作者: Haile Debas,   Sean Mulvihill,  

 

期刊: Current Opinion in Gastroenterology  (OVID Available online 1992)
卷期: Volume 8, issue 6  

页码: 941-944

 

ISSN:0267-1379

 

年代: 1992

 

出版商: OVID

 

数据来源: OVID

 

摘要:

Recent advances in the pathophysiology of peptic ulcer indicate that 1) a defect in angiogenesis factor is important and that basic fibroblast growth factor leads to rapid ulcer healing, 2) peptic ulcer may be an infectious disease and the addition of 2 weeks of antibiotics to conventional ulcer therapy reduces recurrence from 95% to 12%, and 3) nonsteroidal anti-inflammatory drugs are increasingly more important in precipitating ulcer complications.

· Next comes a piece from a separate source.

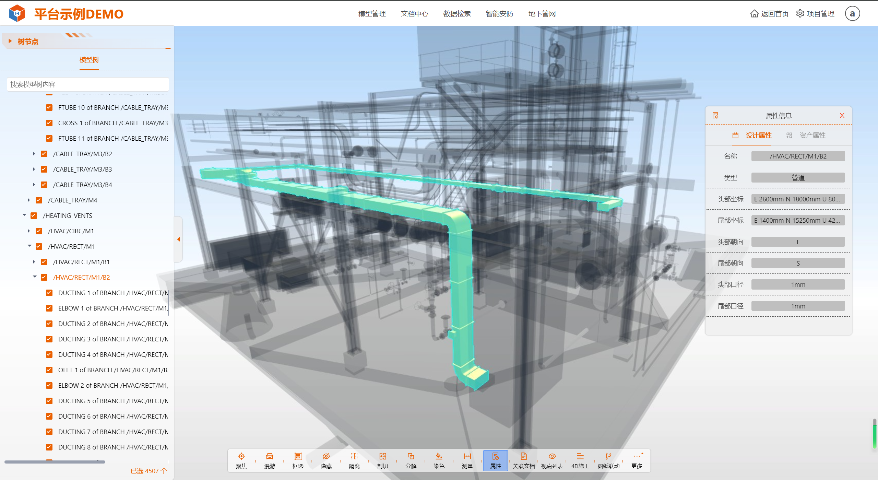Collapse the /HEATING VENTS tree node

(24, 215)
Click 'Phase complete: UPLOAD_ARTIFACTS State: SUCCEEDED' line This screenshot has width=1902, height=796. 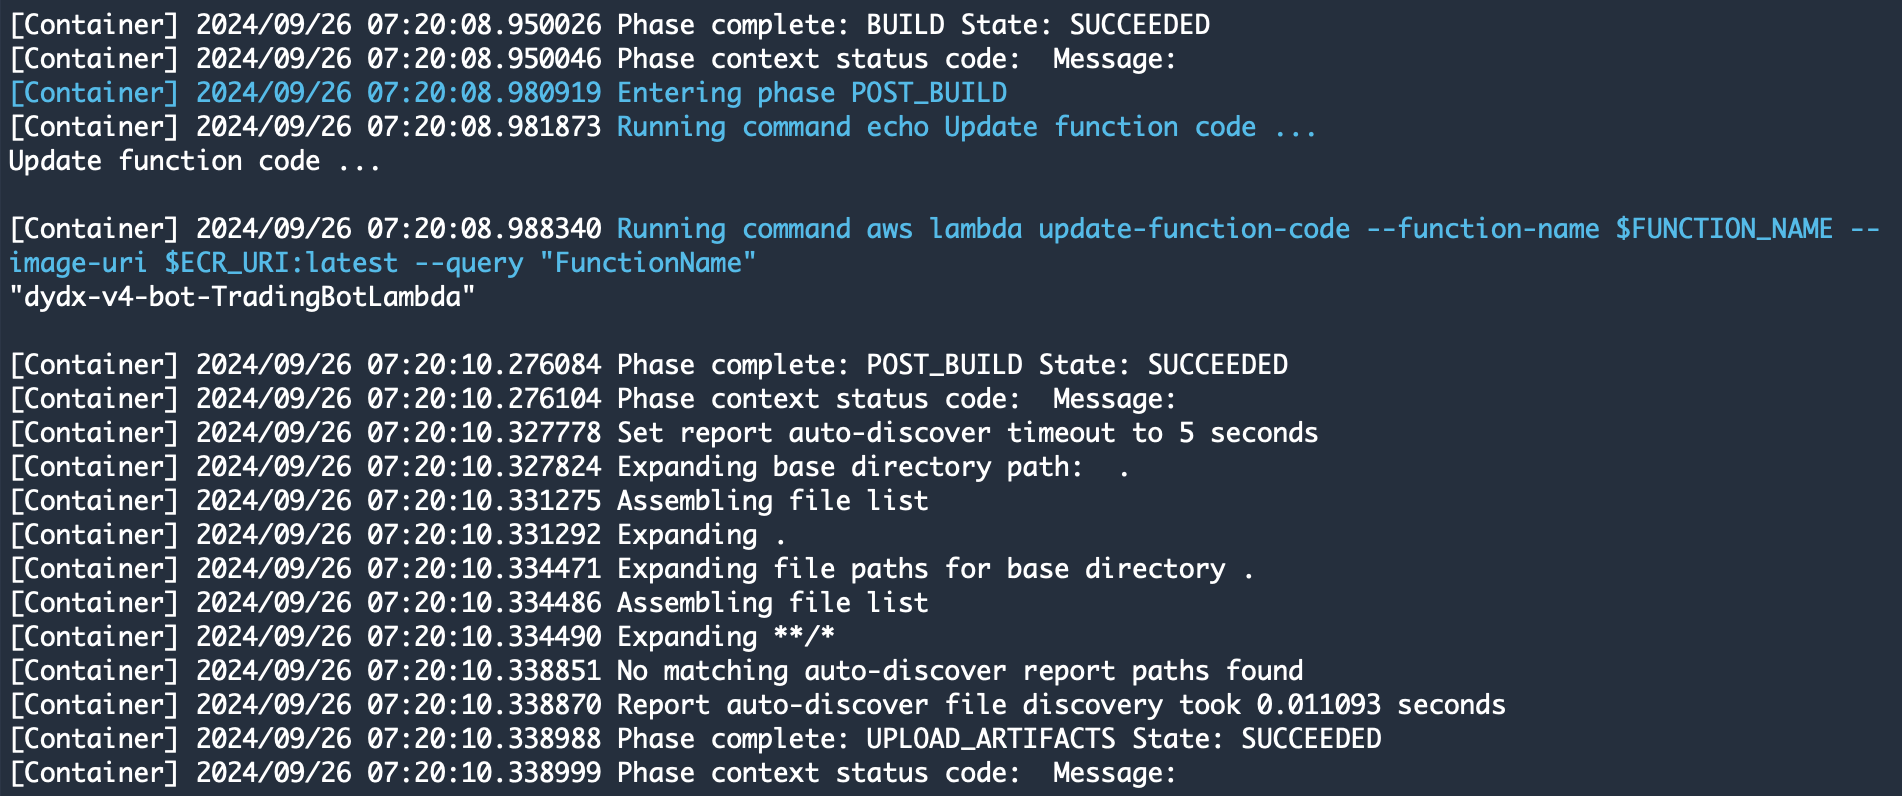(x=695, y=739)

Proximal gastric vagotomy, the elective treatment of choice for duodenal ulcer, is exceedingly safe but is associated with a 15% ulcer recurrence rate. A new operation, pylorus and anteroseromuscular flap-preserving gastrectomy, is designed to reduce the recurrence rate without increasing complications. Several prospective randomized trials have established that in perforated duodenal ulcer, proximal gastric vagotomy significantly reduces postoperative ulcer recurrence and the need for subsequent operation. With respect to gastric carcinoma, a significant increase in the percentage of early gastric cancers and a significant reduction in operative mortality rates have been reported.